How Do They Avoid Live Prongs?

This wind power device (http://www.clariantechnologies.com/main/page_plugin_wind_power.html) violates the plug/socket rules, unless they have some super secret way to plug it in.  See, power plugs and sockets are sneakily designed.  Anything that's liable to have power coming out of it has socket holes.  That keeps fingers from easily contacting the electricity.  The devices you plug in, they have a set of male prongs to reach in and exploit that female socket.

This system works the way it's supposed to, it keeps everyone except that idiot with the butter knife (yes you, didn't you know you're about to fry yourself?) from coming into contact with lethal quantities of electricity.

Now you come to this little generator.  If you plug it into your existing wall sockets as they claim, then it must have a male plug end coming out of the generator.  Assume you're carrying that plug to the wall socket to plug it in, there's a gust of wind, and the cord slips out of your hand.  You grab to catch it before it falls in the cat's water bowl, and . . .  Kapow!

Okay so you put a socket on the end, that's much safer.  Only.  Now what do you plug it into?  If you put male prongs onto your live electrical circuit in the house, those prongs will be live and just waiting to bite someone as they brush past...

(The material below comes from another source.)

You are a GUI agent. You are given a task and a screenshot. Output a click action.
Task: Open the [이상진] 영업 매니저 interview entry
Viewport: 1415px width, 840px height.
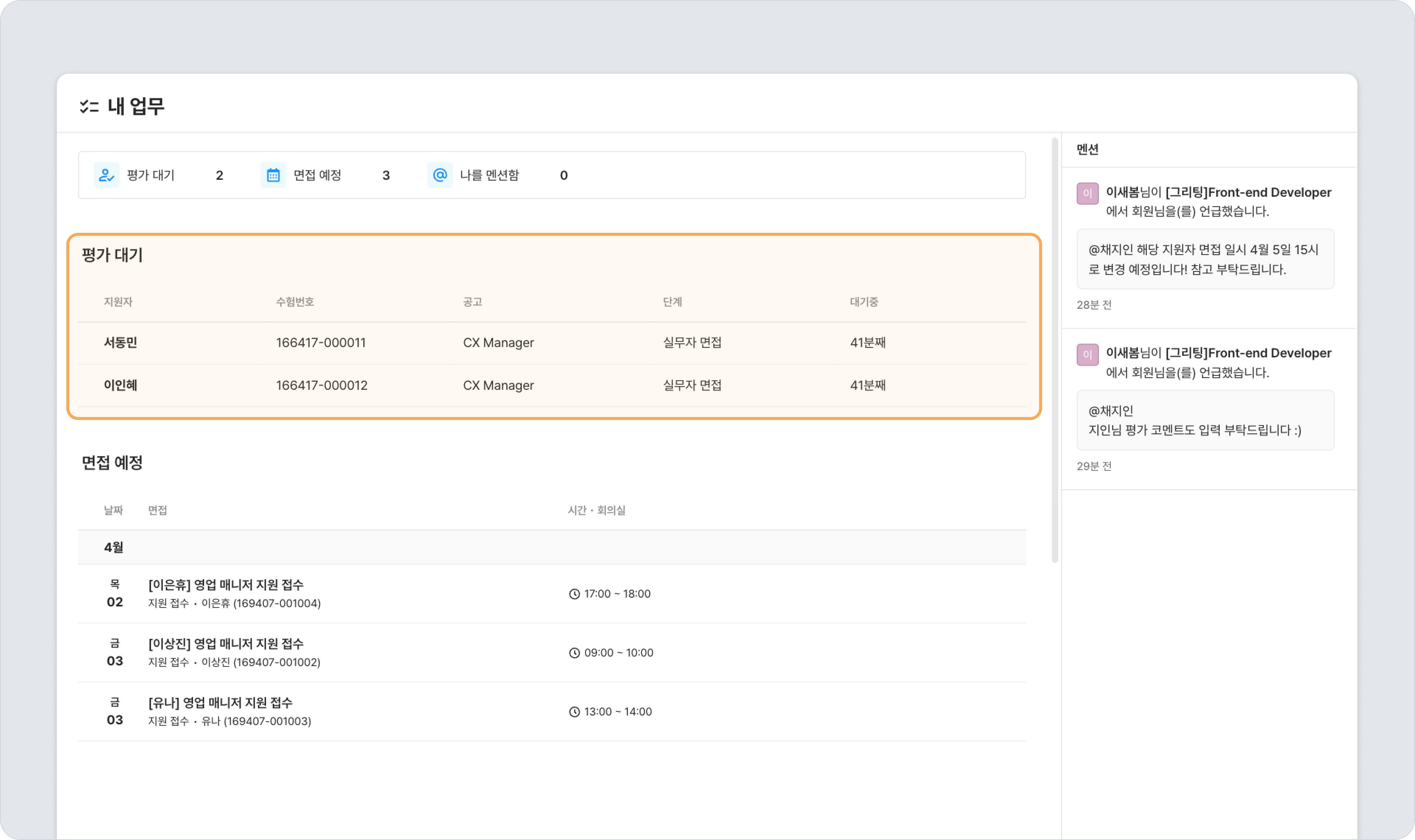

And if they need a special "plocket" installed then they're not as plug and play as the makers claim.

One last nitpick.  The manufacturers claim that if the grid shuts down the generator will also automatically shut down, but I have a couple of problems with that.  One, if there are several of them on one circuit, the grid power shuts down, but each generator sees the others as being still there and still a "grid" power supply so they keep happily on generating.  In other words, nil safety for power and electrical workers.  

Secondly, if, as the makers may also mean, the inbuilt wireless and signalling is used to shut the generators down when the grid goes down, then how does that work and continue to work if there's no power to the wireless transmitting devices?  And you can say "battery backup" or whatever you like and I will still say that anything that relies something as unreliable as batteries that may or may not have been checked and which may or may not work when needed, is as unreliable itself.

And - more importantly:  I would install such a device to make me relatively immune to the grid's shutdowns and fluctuations.  Doesn't it seem stupid to install a power generating device that switches itself off when the power goes off?